● **Exercise brief**: Only the lines running from the line with "Where should I" to the end of the listing below should be copied, exactly, without pictures.
***** Material provided
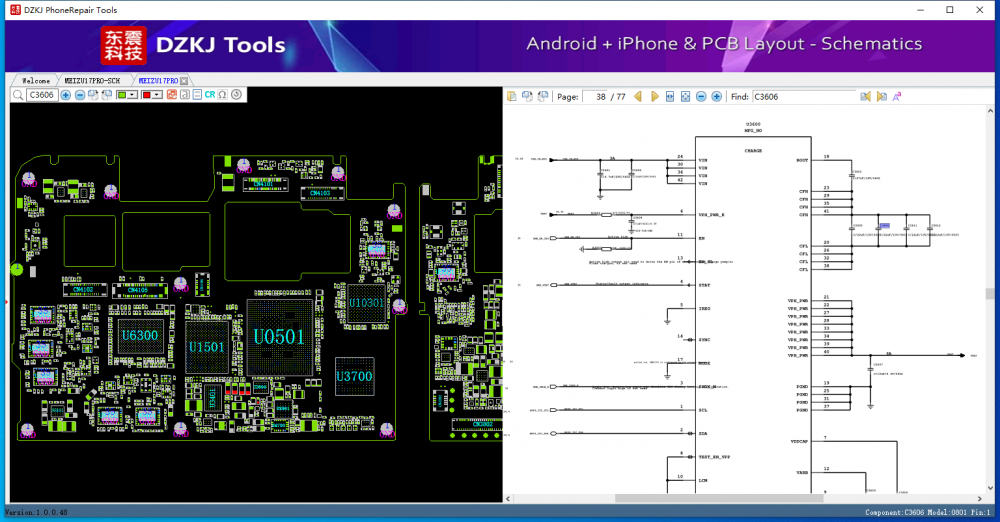Screen dimensions: 1000x522
Task: Click the CR toggle icon in PCB toolbar
Action: [210, 95]
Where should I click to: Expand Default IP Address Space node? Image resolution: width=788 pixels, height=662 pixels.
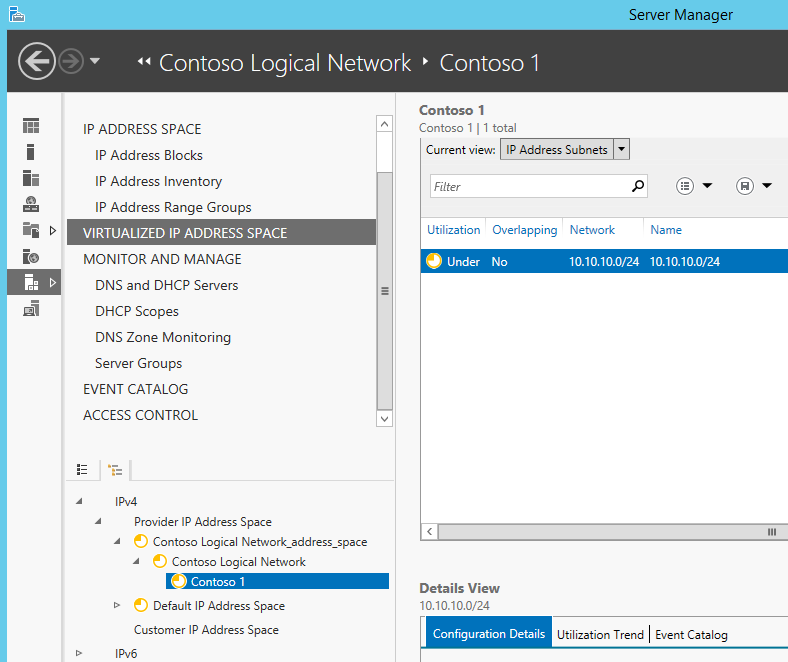(117, 605)
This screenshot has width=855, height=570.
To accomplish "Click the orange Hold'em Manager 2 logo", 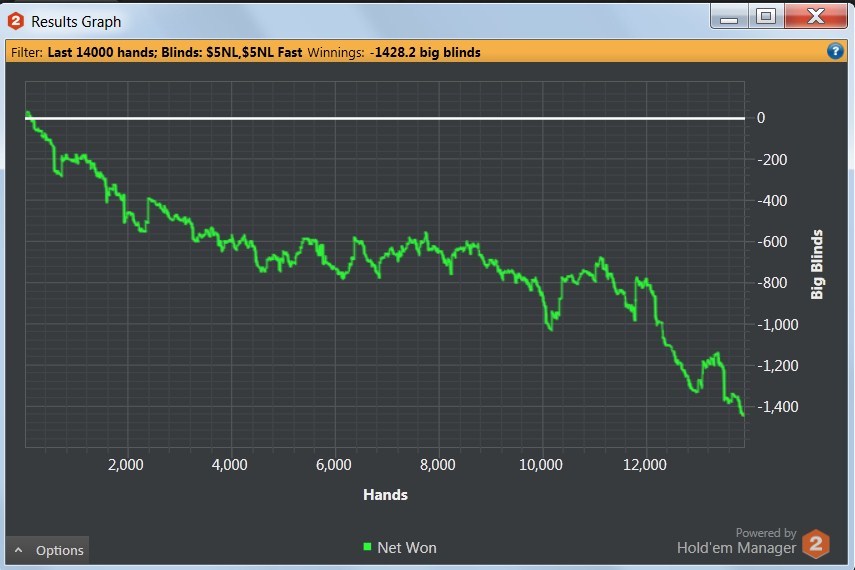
**********
● **Exercise response**:
Where should I click to: Expand Default IP Address Space node? Image resolution: width=788 pixels, height=662 pixels.
(117, 605)
This screenshot has width=855, height=570.
To accomplish "Click the orange Hold'em Manager 2 logo", 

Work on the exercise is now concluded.